Jubilados se descompensaron en largas filas para cobrar en Córdoba: "Vergüenza"
El video con la indignante y dramática escena en el centro de la ciudad. El enojo de las personas que hicieron espera desde las 6 para poder recibir su dinero.


Una jornada de indignación y dolor se vivió en el centro de la ciudad de Córdoba. Este viernes 20 de febrero, jubilados soportaron esperas inhumanas en largas filas bajo el sol para poder acceder a sus haberes en el Banco Santiago del Estero, situación que derivó en escenas dramáticas con personas desvanecidas en plena vía pública ante la mirada desesperada de los transeúntes.

Desde las 6 del último día hábil de la corta semana, la hilera de personas comenzó a serpentear por las calles del microcentro. Una columna se extendió por la calle San Jerónimo, Ituzaingó, Rosario de Santa Fe y llegó hasta la esquina de Chacabuco.

La aglomeración masiva se produjo porque se acumularon los pagos para los documentos terminados en 6, 7, 8 y 9. Los días de inactividad por el feriado y un paro reciente fueron los detonantes. "Una vergüenza, está es la cola por 300 metros", relató una de las damnificadas que esperaba desde temprano, en diálogo con El Doce.
Uno de los puntos más críticos se registró en la esquina de Chacabuco, donde un hombre se descompensó y recibió asistencia inmediata. En paralelo, el resto de los jubilados observaba con enojo la falta de previsión.

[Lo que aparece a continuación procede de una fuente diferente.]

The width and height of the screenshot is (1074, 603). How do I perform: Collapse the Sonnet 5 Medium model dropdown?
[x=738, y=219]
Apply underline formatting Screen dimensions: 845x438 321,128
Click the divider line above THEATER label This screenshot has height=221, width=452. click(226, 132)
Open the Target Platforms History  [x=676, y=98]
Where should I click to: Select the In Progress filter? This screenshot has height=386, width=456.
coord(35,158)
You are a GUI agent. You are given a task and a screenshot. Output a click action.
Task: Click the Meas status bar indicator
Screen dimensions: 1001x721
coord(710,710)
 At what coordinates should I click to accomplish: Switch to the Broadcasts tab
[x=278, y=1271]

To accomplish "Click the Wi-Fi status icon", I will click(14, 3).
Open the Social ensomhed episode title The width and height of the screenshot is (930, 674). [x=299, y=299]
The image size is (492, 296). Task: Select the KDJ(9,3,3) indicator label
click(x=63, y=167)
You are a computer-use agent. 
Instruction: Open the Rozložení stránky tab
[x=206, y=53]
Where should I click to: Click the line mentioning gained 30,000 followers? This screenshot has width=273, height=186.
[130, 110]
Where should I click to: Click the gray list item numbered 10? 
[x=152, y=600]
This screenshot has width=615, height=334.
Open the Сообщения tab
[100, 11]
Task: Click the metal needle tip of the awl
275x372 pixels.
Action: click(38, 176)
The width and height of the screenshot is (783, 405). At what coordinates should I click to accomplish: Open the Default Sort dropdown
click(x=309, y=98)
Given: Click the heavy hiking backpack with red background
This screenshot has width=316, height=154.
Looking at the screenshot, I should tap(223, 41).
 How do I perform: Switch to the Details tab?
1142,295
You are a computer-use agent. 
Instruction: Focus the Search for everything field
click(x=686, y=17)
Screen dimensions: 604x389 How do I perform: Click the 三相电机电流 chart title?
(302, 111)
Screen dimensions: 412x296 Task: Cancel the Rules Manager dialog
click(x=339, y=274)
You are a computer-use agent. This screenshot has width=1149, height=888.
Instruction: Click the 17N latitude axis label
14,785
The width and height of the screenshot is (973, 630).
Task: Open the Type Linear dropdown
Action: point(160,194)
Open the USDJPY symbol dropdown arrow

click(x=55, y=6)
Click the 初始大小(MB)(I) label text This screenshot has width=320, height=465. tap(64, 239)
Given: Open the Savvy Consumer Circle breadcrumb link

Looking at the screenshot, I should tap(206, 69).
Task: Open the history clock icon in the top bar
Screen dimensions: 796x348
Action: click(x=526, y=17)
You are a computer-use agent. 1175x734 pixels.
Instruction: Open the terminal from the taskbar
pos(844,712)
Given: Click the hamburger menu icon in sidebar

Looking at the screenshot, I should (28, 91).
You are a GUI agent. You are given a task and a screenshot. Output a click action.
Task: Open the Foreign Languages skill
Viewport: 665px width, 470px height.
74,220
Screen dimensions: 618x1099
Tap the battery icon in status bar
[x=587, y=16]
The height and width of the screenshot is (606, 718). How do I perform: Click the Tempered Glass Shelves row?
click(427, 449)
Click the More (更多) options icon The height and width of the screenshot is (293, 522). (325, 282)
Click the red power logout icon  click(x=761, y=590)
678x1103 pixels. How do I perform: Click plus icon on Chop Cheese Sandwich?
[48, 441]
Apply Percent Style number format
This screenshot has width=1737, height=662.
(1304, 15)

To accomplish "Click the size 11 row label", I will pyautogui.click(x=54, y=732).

A pesar de la gran cantidad de personas mayores, peatones denunciaron que no se dispuso de un vehículo sanitario preventivo ni agua.

"Al haberse acumulado tantos números, tendrían que haber traído un móvil de emergencia porque muchos de los personas mayores se descompensan y nunca vino nadie", reclamó una de las personas en la fila, calificando la situación como "grave".
La indignación de las familias apuntó a la falta de sensibilidad de las autoridades del banco y de organismos como la Administración Nacional de Seguridad Social (Anses) o el Instituto Nacional de Servicios Sociales para Jubilados y Pensionados (PAMI).
Señalaron que, ante la acumulación de terminaciones de DNI, la entidad debería haber habilitado horarios especiales o días previos para evitar el colapso. Muchos de los jubilados prefieren cobrar por caja y no por cajero automático o home banking.
Esto debido a la desconfianza en la tecnología, el temor a estafas de familiares o, simplemente, porque la cifra que perciben es mínima y necesitan tener el efectivo en mano, inmediatamente.

"El Estado está para atender lo que le pasa a la gente y con más razón a los jubilados", sentenciaron desde el lugar de los hechos, calificando el operativo como un "fracaso".